WHAT THIS TASK INVOLVES: Which lines hold the word "step"? Copy each of them from the material.
++++++++++++++++++++
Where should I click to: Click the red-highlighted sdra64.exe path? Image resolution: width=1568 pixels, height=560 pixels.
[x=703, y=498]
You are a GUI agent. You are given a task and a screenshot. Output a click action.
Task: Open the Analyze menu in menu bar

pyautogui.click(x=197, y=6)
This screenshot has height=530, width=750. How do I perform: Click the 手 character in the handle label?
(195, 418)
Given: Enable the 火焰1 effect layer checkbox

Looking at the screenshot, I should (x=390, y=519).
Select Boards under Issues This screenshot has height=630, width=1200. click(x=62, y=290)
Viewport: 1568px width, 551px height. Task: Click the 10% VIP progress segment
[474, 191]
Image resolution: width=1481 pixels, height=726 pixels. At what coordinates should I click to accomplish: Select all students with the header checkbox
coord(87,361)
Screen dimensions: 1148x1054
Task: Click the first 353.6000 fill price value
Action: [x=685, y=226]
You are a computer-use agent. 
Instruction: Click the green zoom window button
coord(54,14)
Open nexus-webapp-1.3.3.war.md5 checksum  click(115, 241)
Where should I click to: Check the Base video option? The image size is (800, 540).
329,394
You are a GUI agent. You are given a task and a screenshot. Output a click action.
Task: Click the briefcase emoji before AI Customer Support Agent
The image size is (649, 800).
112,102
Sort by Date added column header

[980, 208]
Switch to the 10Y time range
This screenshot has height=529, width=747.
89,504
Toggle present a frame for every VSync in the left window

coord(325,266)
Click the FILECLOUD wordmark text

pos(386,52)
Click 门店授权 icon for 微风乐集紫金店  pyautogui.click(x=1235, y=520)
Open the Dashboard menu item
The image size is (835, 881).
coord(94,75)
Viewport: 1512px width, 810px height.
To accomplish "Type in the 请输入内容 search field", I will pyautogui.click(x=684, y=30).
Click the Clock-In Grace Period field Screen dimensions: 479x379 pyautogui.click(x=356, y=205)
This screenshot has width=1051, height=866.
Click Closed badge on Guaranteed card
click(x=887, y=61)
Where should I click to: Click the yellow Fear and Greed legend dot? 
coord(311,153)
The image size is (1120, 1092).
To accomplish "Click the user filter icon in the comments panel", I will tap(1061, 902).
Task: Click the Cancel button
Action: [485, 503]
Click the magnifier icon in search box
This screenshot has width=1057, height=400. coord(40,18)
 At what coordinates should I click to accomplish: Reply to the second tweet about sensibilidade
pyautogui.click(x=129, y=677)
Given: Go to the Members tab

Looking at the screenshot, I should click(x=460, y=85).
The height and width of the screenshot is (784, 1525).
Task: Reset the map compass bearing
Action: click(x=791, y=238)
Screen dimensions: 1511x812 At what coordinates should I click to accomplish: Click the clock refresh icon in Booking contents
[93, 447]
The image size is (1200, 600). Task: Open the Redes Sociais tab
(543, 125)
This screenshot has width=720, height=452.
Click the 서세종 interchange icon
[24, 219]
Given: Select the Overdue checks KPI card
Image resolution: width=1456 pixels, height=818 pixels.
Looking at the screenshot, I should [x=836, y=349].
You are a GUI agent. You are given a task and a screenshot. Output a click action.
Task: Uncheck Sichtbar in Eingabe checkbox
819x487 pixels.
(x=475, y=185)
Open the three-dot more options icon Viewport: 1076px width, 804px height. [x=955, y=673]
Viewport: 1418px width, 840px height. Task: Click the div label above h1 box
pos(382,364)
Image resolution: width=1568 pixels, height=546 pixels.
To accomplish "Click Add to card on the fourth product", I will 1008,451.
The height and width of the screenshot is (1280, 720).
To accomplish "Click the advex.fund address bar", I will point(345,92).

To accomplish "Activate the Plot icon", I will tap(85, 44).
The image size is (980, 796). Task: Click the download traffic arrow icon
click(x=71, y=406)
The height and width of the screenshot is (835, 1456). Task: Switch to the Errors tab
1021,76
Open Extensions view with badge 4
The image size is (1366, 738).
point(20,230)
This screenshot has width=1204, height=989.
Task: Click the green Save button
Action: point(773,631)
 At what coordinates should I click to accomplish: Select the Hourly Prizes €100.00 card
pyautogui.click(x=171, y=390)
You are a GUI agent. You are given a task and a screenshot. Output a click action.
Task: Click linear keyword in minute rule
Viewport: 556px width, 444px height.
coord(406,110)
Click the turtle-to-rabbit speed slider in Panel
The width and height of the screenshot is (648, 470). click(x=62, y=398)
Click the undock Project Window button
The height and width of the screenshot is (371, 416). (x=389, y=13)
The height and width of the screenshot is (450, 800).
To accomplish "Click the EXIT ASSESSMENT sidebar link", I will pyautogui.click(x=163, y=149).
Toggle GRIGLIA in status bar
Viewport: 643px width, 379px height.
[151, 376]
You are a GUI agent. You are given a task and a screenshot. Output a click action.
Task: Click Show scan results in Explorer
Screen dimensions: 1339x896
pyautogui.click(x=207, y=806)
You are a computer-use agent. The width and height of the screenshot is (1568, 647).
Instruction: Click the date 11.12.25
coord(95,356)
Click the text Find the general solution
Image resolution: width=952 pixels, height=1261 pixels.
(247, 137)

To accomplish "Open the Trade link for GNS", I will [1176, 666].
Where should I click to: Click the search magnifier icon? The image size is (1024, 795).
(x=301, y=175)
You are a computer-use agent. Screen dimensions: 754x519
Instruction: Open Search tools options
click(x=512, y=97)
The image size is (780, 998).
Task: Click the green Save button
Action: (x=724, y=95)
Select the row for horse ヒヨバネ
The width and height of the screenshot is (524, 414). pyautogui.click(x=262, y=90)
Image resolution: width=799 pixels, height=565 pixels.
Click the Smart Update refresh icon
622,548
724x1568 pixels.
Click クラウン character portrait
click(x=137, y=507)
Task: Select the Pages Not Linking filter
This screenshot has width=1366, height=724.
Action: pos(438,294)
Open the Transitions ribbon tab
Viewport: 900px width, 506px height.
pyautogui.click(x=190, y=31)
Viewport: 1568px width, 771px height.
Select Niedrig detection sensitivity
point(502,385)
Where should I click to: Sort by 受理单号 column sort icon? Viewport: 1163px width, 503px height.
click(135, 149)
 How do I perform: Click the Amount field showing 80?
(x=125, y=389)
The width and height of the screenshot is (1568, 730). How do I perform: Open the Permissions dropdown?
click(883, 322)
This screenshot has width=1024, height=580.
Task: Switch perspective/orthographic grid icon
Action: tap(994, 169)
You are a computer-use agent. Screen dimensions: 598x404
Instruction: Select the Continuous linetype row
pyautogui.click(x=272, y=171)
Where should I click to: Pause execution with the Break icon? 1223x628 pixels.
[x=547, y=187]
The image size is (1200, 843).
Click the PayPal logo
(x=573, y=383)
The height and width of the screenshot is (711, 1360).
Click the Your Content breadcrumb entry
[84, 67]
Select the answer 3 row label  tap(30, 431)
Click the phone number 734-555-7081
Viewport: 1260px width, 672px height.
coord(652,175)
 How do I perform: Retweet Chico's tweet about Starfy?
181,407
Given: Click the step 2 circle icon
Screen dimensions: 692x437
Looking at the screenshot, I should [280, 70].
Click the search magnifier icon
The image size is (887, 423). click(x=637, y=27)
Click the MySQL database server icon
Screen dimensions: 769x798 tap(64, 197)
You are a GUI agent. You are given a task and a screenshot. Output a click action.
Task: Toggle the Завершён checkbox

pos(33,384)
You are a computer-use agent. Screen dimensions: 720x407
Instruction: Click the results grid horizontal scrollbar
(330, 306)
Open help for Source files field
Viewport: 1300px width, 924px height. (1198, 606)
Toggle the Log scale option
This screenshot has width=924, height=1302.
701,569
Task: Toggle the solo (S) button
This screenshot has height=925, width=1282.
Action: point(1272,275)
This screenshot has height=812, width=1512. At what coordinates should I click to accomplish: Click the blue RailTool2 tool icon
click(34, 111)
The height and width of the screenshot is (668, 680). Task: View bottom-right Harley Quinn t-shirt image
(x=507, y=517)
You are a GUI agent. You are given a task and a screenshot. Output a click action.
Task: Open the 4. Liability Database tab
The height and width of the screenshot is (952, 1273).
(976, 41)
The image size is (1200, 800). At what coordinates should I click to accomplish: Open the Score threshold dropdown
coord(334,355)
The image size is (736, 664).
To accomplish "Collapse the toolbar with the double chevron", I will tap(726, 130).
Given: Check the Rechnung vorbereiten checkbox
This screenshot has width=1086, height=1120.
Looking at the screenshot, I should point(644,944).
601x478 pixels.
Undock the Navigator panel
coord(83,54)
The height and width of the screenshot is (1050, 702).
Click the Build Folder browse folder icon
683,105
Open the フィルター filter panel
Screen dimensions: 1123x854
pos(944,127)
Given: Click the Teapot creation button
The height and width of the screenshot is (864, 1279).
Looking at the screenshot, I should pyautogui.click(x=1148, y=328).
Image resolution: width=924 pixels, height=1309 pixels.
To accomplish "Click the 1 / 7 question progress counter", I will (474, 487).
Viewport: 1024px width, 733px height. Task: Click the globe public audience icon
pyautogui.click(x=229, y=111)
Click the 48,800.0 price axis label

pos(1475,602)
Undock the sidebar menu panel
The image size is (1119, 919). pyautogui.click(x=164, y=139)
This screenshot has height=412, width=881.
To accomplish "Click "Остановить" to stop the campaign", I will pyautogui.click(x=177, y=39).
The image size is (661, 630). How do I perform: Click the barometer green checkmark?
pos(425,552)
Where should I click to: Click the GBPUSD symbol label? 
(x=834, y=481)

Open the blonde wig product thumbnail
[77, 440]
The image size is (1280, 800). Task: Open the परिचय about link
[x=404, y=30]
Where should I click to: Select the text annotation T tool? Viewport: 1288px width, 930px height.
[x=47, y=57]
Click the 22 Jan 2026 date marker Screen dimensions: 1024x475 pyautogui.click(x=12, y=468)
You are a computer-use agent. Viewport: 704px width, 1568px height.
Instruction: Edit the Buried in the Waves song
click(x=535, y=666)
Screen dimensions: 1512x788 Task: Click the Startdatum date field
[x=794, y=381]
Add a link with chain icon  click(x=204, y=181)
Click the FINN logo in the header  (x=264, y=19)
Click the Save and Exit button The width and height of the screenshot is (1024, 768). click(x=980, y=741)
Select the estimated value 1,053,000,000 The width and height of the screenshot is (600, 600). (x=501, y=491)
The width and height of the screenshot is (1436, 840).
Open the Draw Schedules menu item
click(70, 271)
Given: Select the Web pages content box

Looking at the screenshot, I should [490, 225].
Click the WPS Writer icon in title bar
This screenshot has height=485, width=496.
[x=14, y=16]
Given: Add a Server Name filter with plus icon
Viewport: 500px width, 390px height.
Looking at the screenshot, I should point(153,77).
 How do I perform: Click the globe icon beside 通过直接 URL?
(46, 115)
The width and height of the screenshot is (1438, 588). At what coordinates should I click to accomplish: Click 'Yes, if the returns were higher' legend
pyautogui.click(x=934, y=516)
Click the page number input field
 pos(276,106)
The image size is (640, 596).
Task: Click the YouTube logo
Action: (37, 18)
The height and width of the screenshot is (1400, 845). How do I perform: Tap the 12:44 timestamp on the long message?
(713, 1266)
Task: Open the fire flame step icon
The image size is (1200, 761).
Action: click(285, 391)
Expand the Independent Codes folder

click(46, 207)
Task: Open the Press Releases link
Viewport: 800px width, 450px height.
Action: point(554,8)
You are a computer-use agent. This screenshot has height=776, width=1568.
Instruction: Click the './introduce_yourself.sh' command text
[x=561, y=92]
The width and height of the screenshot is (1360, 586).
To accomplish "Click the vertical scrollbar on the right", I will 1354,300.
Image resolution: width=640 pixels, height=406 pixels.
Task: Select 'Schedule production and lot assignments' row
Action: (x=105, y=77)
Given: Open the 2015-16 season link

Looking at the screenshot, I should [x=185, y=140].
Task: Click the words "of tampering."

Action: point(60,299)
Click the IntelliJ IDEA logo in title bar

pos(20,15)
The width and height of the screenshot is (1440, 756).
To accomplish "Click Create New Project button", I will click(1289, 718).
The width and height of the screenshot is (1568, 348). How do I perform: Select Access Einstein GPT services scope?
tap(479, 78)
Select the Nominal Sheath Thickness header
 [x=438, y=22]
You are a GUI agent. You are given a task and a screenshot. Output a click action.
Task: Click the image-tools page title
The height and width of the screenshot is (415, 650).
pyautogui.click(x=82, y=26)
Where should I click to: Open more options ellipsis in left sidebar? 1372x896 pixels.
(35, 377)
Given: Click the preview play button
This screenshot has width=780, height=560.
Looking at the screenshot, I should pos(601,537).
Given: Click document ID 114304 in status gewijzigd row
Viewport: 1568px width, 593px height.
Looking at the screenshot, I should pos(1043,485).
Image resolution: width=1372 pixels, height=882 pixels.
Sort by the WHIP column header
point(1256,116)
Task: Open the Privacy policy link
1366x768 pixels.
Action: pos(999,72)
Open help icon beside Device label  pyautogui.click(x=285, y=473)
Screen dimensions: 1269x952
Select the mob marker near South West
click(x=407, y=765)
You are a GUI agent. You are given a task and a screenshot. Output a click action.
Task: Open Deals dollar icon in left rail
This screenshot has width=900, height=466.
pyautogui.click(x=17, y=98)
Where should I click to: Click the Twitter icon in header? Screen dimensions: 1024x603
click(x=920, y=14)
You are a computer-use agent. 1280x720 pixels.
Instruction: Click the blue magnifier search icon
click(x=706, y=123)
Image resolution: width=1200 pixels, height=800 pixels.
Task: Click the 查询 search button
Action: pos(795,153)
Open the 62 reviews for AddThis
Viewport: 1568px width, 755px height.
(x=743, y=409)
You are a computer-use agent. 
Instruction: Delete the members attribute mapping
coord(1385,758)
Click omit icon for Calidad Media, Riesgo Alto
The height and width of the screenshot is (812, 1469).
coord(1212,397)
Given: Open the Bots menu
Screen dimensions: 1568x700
++++++++++++++++++++
SOLVED PROBLEM:
Given: Click the step 2 circle icon
Task: Open the fire flame step icon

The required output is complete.